Working in the Dalhousie Dental Clinic with supervising professor Dr. Alma Wade was Gill’s favourite part of the program. Even though she knew she wouldn’t be there for long, she enjoyed getting to know the patients she saw more than once. "It’s always a new experience with each patient, and I like the bond that develops between the patient and hygienist," she says.

Making all patients comfortable
That bond often helps during challenging patient visits at the clinic. When Gill told a woman in her late 40s that she had to give her a needle, the patient explained that the last time she’d had one, she’d experience a panic attack. In fact, that visit was her first time in a dental office in 15 years. Instead of the needle, Gill applied a topical numbing solution.

"We don’t want to traumatize anyone," she says. "It was nice to be able to explain to her every step along the way to make her feel more comfortable and calmer."

At the clinic, Gill enjoyed the variety of people she treated. "I got to talk to people I wouldn’t meet otherwise," she says. "Most of our patients were in their 60s and older, and I loved listening to them talk about their lives."

Gill also enjoyed treating children at Harbour View Elementary School in Dartmouth. "Kids are so precious, interesting, and opinionated," she says. "I loved building trust with them and teaching them about oral health. Some were nervous, and we had to bribe them with stickers and toys. Others were so calm, just perfect patients."

Love what you do
Throughout the program, Gill learned how to care not only for patients but also for herself – in particular, when it comes to her posture. Carpal tunnel syndrome is a common injury that causes numbness, tingling, and pain in the hand and forearm.
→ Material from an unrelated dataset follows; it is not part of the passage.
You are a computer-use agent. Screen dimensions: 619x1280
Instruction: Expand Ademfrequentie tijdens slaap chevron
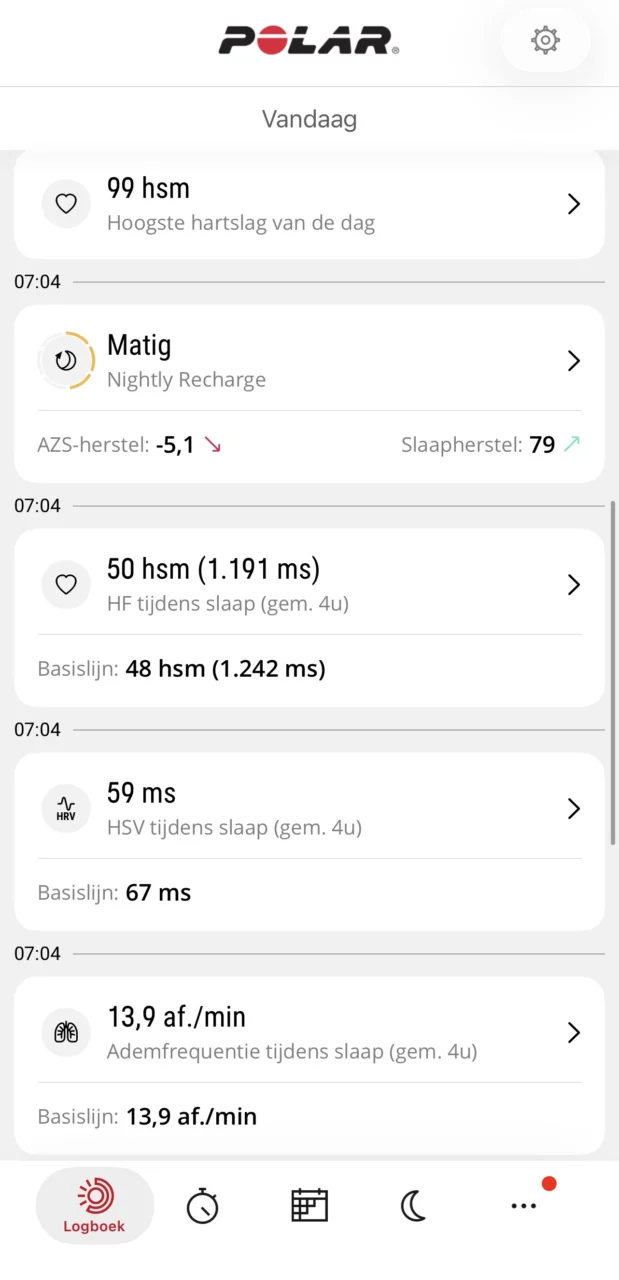tap(574, 1032)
Back strain can also be an issue. "It’s taxing on your body to sit in a chair all day doing repetitive motions," she says. "Our instructors reminded us to keep our back straight and our fingers stable, and to rotate our wrists."

After her dental school exams and board exams, Gill will return to Brantford and move back in with her parents. This summer, she’s looking forward to enjoying some time with friends and family. Then, after she gets her licence to practise as a dental hygienist, she’ll begin looking for a job.
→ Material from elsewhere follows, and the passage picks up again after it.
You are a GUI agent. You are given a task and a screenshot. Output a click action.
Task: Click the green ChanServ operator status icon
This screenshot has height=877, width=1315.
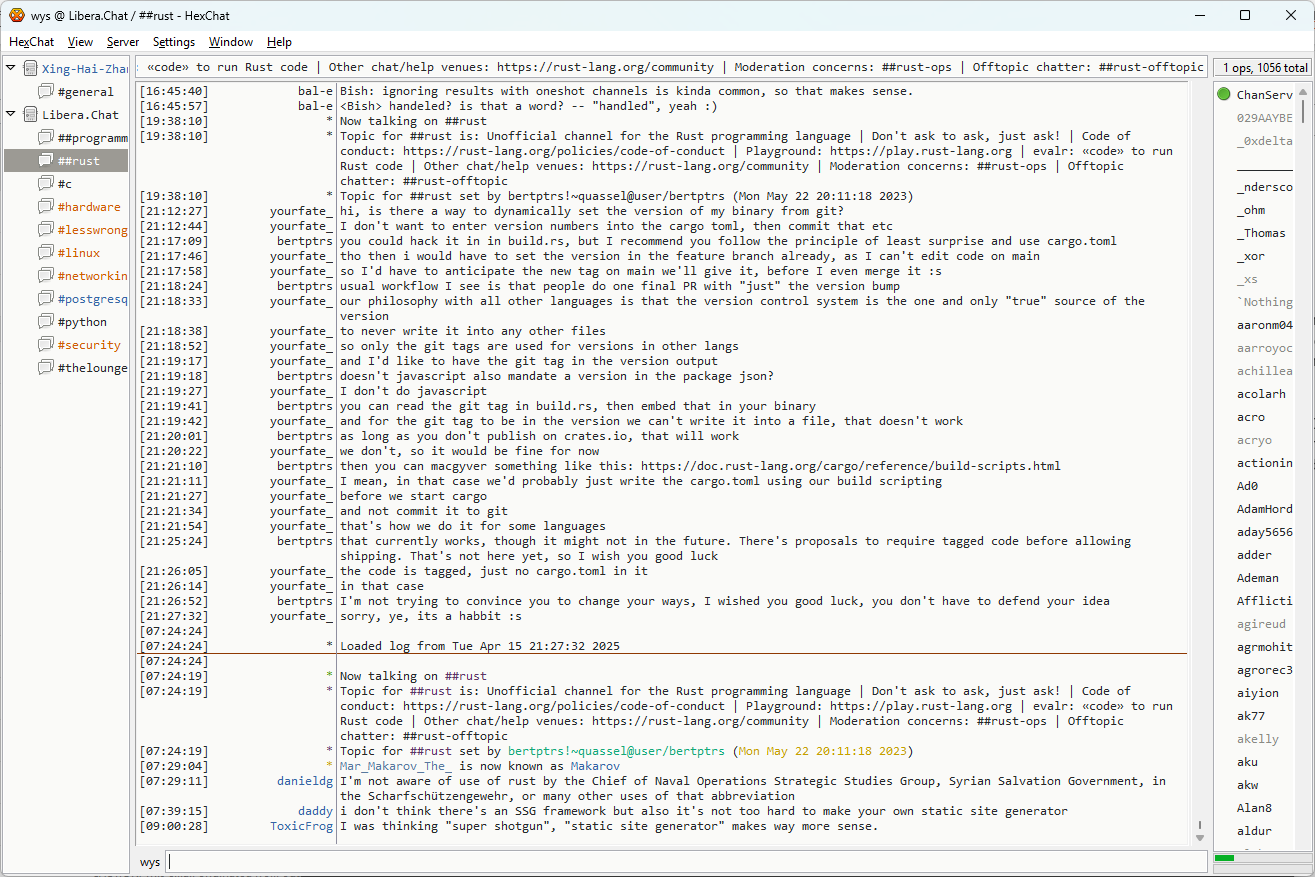click(1224, 94)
Although she didn’t do this herself, Gill advises anyone thinking about a career in dental hygiene to shadow a hygienist before applying to a program. "You should learn everything they do, because you have to really enjoy the work in order to have a long career in this profession," she says.

Orthodontics still appeals to Gill, but likely in the long term. "I’m so new in the profession that I think working in a general practice for a while will help improve my instrumenting skills," she says. "Dental hygienists are in high demand, and I’m looking forward to finding out what this profession holds for me in the future."